On 14 April 2009, the NTSB wrote an urgent letter to the FAA recommending that they ground all Zodiac CH 601 XLs, saying, "It appears that aerodynamic flutter is the likely source of four of the U.S. accidents and of at least two foreign accidents". The NTSB also wrote to ASTM International, the body responsible for developing standards for light sport aircraft, recommending that those standards be changed in light of the investigation. The NTSB said that the type had been involved "in six in-flight structural breakups since 2006".

Zenith Aircraft disputed the NTSB's conclusions and stated in a response on their website that "[w]e continue to believe wing flutter will not occur if the control cables are adjusted properly." They also cited Zenair Europe's disagreement with the Dutch government's conclusion that that accident was caused by flutter. AMD issued a safety alert in October 2008 mandating inspections of aileron control cable tensions. The company hired an independent consultant, Dr. Uwe Weltin, an internationally recognized flutter and vibrations specialist and head of the Institut für Zuverlaessigkeitstechnik at the Technical University of Hamburg-Harburg who concluded that when the CH 601 XL is built and maintained to Zenair specifications, there is "no tendency to flutter or divergence found within the flight envelope of the CH 601 XL". The company claimed that the report clears the Zodiac design of flutter-related concerns as long as CH 601 XL is built and maintained to Zenair specifications.

In reacting to the NTSB recommendations, the FAA Administrator Randy Babbit declined to ground the aircraft, and in a 13 July 2009 letter, stated, "Data indicates the CH-601XL has a safety record similar to other S-LSA and appears capable of safe flight and operations if maintained according to the manufacturer's recommendations."

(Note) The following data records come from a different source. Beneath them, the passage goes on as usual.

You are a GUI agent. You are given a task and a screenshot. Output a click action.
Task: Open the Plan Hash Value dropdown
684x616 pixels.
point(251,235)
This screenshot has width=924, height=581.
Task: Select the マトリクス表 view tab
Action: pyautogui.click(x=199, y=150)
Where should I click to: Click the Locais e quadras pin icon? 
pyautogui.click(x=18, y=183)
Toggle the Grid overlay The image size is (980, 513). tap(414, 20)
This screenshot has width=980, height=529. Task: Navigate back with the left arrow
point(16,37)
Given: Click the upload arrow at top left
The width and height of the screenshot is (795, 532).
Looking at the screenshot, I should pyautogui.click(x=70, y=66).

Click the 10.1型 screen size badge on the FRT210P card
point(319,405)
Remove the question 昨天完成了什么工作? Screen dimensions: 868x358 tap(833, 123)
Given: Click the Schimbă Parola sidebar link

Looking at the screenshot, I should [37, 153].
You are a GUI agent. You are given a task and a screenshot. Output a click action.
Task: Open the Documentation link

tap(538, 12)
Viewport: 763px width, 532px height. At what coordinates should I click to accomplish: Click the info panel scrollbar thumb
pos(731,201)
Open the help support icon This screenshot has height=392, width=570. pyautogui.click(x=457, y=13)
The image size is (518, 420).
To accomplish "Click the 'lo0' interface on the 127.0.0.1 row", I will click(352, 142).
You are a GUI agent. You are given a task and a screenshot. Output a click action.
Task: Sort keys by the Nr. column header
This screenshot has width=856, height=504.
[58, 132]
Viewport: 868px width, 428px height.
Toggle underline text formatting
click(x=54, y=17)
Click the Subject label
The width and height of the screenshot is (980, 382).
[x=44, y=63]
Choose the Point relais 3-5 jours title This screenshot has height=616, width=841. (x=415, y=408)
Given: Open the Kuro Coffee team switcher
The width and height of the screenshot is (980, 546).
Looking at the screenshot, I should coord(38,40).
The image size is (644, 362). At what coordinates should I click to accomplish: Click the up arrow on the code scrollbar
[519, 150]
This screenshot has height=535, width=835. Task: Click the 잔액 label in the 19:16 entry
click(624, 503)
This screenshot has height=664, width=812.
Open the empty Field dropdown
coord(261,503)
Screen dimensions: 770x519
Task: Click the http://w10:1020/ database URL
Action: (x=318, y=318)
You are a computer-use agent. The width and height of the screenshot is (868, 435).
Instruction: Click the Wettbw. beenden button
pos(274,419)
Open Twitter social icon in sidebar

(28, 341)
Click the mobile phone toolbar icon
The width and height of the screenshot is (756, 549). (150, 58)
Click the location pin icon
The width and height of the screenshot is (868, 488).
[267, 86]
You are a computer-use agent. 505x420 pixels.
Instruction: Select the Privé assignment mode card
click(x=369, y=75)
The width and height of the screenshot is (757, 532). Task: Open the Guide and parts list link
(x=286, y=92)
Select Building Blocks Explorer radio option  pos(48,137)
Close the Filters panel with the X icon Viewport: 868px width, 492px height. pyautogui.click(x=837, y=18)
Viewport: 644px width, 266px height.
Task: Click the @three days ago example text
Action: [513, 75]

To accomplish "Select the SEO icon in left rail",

On 6 November 2009, an amateur-built CH-601XL broke up in flight over Arkansas, resulting in the death of the pilot. Preliminary investigation of the accident revealed a failure mode similar to that seen in the earlier crashes, as both wings separated in flight. This brought the number of crashes to seven and deaths to 11.

The FAA issued a Special Airworthiness Information Bulletin on 7 November 2009 and strongly recommended that the aircraft not be flown until modifications detailed in an AMD Safety Alert are carried out. AMD and Zenith Aircraft issued documents the same day, mandating that the S-LSA version not be flown until the modifications were completed and recommended all aircraft be modified. The modifications included strengthening of the main and rear wing spar carrythroughs and the addition of aileron balance weights. The Experimental Aircraft Association also recommended grounding all affected aircraft until modifications are complete.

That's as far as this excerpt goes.